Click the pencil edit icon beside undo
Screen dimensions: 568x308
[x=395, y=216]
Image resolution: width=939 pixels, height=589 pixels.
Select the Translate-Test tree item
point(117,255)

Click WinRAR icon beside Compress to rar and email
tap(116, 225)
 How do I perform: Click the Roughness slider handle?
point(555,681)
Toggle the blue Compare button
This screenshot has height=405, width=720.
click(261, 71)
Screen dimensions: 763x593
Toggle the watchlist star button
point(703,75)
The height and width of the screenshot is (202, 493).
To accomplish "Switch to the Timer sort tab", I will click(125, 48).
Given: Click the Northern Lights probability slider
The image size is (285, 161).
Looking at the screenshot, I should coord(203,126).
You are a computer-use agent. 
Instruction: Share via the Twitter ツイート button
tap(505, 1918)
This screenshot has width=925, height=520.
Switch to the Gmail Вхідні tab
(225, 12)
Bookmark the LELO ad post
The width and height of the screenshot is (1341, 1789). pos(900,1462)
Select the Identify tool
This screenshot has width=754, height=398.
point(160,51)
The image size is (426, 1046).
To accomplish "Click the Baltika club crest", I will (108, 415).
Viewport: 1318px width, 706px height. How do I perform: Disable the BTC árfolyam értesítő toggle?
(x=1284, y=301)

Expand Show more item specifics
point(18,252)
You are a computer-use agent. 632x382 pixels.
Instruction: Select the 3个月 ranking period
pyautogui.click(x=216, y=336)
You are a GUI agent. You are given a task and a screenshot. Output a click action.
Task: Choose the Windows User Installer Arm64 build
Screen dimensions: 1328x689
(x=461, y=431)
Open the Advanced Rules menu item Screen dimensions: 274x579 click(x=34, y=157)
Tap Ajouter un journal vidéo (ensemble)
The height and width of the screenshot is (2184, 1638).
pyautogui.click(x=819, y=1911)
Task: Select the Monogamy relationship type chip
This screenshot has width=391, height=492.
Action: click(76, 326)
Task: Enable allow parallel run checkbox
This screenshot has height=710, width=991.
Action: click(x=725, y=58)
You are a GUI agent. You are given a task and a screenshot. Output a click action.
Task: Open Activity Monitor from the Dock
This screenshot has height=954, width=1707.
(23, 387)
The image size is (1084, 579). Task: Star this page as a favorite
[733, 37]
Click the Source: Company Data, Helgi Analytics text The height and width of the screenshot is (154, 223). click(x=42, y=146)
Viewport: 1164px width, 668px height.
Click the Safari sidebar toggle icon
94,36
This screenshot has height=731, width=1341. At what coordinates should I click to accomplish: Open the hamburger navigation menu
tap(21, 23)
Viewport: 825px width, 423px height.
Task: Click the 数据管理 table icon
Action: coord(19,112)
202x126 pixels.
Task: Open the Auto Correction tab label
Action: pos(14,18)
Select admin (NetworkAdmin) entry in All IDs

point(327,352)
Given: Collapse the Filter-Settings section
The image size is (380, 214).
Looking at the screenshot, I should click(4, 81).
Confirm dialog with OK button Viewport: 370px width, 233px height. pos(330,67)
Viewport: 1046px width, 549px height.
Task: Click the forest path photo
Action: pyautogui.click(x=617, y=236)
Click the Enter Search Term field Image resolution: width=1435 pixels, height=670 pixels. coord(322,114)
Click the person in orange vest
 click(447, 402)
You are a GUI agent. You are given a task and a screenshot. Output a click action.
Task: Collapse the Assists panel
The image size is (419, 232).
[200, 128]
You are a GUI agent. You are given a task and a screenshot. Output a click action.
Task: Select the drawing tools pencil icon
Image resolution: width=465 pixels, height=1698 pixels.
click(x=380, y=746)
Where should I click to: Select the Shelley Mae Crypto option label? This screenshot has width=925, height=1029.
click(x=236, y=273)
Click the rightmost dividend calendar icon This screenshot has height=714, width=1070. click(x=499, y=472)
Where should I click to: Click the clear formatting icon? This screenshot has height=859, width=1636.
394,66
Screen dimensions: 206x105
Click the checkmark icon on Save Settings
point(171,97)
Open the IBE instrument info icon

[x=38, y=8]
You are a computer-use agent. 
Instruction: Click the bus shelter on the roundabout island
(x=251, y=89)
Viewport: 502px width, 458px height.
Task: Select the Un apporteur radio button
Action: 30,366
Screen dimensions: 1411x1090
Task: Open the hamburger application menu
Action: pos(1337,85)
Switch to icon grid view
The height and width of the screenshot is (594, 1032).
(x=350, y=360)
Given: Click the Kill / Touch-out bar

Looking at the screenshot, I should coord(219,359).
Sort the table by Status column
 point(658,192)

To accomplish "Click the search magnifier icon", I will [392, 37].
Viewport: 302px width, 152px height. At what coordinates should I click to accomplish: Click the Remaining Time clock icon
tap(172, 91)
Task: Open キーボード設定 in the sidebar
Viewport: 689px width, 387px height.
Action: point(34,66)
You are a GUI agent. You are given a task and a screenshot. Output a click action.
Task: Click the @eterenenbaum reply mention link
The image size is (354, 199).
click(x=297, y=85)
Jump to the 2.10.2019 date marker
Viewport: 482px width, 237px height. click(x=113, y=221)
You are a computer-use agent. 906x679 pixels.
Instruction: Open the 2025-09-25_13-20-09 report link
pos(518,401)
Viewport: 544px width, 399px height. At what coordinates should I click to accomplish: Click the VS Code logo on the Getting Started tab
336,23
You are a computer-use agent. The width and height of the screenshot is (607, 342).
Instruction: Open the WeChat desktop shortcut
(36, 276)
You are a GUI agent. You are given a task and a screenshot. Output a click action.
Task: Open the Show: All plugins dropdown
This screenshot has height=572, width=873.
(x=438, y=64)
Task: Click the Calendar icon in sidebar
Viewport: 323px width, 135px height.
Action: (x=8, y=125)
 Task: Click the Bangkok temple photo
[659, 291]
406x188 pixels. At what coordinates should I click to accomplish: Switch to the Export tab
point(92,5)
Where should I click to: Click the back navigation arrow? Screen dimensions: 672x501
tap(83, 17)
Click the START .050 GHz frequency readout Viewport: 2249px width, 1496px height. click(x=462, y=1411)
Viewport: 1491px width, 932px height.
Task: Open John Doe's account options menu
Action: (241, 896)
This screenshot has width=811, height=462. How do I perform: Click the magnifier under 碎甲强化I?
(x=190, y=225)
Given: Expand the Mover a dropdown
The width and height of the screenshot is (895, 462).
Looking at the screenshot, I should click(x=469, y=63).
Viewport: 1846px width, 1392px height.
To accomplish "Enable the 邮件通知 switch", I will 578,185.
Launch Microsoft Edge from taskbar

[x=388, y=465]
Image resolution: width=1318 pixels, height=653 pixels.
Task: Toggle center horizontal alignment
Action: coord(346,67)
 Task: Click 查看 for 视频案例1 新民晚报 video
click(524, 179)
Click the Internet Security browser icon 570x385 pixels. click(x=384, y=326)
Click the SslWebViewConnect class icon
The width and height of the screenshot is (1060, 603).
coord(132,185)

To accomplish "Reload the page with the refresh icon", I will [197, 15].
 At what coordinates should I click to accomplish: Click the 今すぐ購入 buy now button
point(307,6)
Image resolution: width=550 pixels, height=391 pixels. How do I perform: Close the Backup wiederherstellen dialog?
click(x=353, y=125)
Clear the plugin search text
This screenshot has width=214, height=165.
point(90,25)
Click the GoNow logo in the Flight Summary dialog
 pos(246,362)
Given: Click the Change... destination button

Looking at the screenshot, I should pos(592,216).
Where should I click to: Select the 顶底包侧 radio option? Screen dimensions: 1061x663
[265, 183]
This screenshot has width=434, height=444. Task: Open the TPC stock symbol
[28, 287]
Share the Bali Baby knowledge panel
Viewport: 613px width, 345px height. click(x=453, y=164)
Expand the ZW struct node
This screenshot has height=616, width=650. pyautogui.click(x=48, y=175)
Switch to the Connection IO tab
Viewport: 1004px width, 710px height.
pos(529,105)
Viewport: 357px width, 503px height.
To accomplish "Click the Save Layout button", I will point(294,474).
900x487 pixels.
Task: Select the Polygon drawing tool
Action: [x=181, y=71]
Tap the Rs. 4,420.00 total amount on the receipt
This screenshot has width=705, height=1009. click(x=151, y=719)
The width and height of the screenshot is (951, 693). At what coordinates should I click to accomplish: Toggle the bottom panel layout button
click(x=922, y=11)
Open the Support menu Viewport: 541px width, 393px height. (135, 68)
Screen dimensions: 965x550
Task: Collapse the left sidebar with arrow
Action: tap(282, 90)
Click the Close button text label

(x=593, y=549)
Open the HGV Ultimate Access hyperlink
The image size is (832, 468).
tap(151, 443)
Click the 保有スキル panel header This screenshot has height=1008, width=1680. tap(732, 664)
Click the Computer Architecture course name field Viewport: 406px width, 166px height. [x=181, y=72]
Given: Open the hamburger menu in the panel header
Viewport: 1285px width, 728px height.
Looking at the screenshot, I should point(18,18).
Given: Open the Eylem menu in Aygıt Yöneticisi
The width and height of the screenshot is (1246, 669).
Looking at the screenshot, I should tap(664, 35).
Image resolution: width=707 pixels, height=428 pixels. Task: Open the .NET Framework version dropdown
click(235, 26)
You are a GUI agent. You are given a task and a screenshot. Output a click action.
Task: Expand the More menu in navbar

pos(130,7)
———
(GIVEN TASK):
Rewrite the part of the items that opens with the line containing "Given: Click the Northern" and closes with the line containing "point(160,51)", changing "Bookmark" to "Save" and leaving everything else as it is.

(COMPLETED EXERCISE):
Given: Click the Northern Lights probability slider
The image size is (285, 161).
Looking at the screenshot, I should coord(203,126).
You are a computer-use agent. 
Instruction: Share via the Twitter ツイート button
tap(505, 1918)
This screenshot has width=925, height=520.
Switch to the Gmail Вхідні tab
(225, 12)
Save the LELO ad post
The width and height of the screenshot is (1341, 1789). pos(900,1462)
Select the Identify tool
This screenshot has width=754, height=398.
point(160,51)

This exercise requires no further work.